## [Your assignment]
Please print every record exactly as it stands, leaving out the pictures.

Entries taken from a collection:
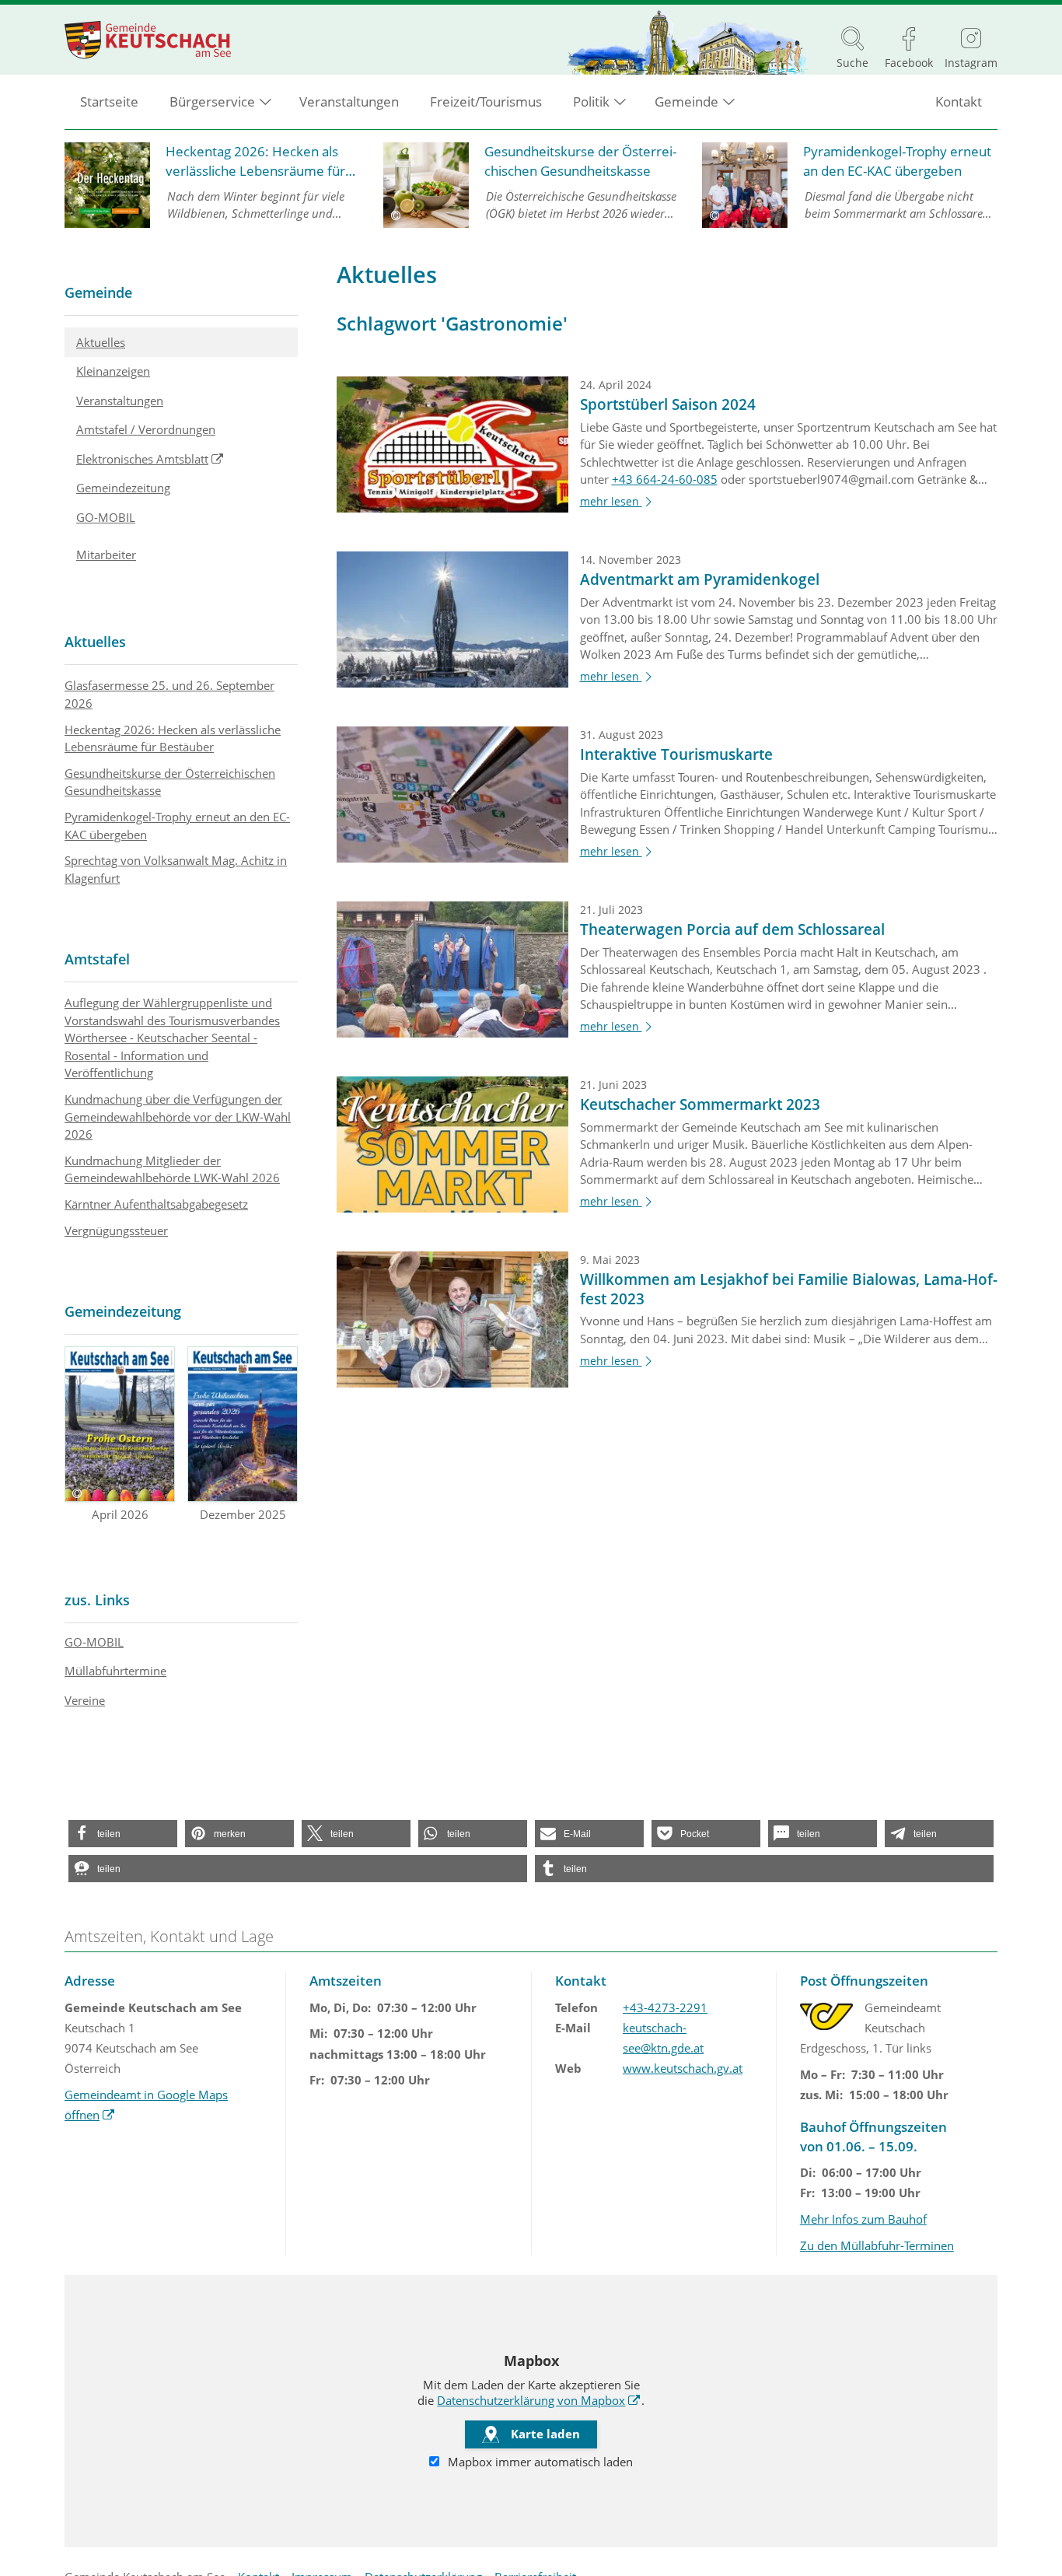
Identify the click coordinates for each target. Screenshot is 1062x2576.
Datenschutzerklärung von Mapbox (539, 2400)
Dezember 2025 (243, 1514)
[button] (122, 1833)
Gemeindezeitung (123, 487)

## [Solution for this problem]
Identify the click coordinates for each target. Screenshot is 1062x2576.
Datenschutzerklärung von Mapbox (539, 2400)
Dezember 2025 (243, 1514)
[button] (122, 1833)
Gemeindezeitung (123, 487)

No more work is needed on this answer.